Start of SELECTED EXTRACT

/ November 13, 2017
President Trump has selected Alex Azar, a former pharmaceutical executive and a top health official during the George W. Bush administration, to lead the Health and Human Services Department.
The decision to enlist the 50-year-old Azar — who served as president of Lilly USA, the biggest affiliate of Eli Lilly and Co., before stepping down in January to work as a health-care consultant — represents a pragmatic pick. An establishment figure with a reputation as a conservative thinker and methodical lawyer, Azar would be expected to use his experience as HHS general counsel and deputy secretary to pursue Trump’s goals through executive action.
In announcing the nomination Monday morning, Trump tweeted that Azar “will be a star for better healthcare and lower drug prices!” He has a close rapport with the department’s top political appointees as well as Vice President Pence.
Azar has been highly critical of the Affordable Care Act, telling Fox Business in May that the law was “certainly circling the drain” and saying in a speech two months ago that many of its problems “were entirely predictable as a matter of economic and individual behavior.”
In a June interview on Bloomberg Television, Azar made it clear he thought the administration could shift the ACA in a more conservative direction even if congressional Republicans failed to repeal much of it. “I’m not one to say many good things about Obamacare, but one of the nice things in it is it does give tremendous amount of authority to the secretary of HHS,” he said.

End of SELECTED EXTRACT
Start of SOURCE DATA

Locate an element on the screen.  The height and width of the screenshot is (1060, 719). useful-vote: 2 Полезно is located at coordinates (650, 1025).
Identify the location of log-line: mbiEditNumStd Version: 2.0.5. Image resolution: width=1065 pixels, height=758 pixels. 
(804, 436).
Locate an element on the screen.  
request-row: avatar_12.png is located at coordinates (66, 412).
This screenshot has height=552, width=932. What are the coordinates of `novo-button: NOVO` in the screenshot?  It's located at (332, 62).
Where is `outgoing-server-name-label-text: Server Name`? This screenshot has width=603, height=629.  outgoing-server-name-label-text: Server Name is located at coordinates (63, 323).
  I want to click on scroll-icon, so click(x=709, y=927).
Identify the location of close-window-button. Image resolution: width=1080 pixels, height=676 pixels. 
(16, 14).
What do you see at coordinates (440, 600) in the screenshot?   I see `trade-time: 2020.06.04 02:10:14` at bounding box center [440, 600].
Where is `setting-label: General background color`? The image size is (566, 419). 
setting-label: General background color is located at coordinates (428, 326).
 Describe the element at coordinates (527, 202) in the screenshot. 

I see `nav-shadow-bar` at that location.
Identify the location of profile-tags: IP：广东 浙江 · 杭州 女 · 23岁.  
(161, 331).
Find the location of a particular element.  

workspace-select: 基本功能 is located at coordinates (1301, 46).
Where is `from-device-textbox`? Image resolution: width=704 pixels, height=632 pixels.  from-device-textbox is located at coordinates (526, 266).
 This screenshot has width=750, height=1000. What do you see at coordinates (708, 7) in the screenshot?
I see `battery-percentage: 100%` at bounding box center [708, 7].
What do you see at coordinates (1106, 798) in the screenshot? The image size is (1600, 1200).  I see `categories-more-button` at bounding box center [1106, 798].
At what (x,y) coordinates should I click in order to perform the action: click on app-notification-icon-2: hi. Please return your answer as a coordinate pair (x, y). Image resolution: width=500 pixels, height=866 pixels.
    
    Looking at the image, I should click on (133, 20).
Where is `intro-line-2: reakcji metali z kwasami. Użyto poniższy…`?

End of SOURCE DATA

[WHAT YOU NEED TO DO]
• a. Summarize the news report on Alex Azar in two sentences.
• b. Answer these questions from the news report on Alex Azar:
(i) How old is Azar?
(ii) According to Trump's tweet, what would Azar be a star for?
(iii) To which outlet did Azar say the law was "certainly circling the drain"?
• c. In the news report on Alex Azar, rewrite the stretch from "The decision to" through "through executive action.", swapping "pragmatic" for "practical".
None of the rows is needed for what follows.

[RESULTS OF THE TASKS]
• a. President Trump selected Alex Azar, a former Lilly USA president and top health official under George W. Bush, to lead the Health and Human Services Department, where he would be expected to pursue Trump's goals through executive action. Azar has been highly critical of the Affordable Care Act but said the law gives the HHS secretary a tremendous amount of authority, which he thought the administration could use to shift it in a more conservative direction.

• b.
(i) He is 50.
(ii) Better healthcare and lower drug prices.
(iii) Fox Business.

• c.
The decision to enlist the 50-year-old Azar — who served as president of Lilly USA, the biggest affiliate of Eli Lilly and Co., before stepping down in January to work as a health-care consultant — represents a practical pick. An establishment figure with a reputation as a conservative thinker and methodical lawyer, Azar would be expected to use his experience as HHS general counsel and deputy secretary to pursue Trump’s goals through executive action.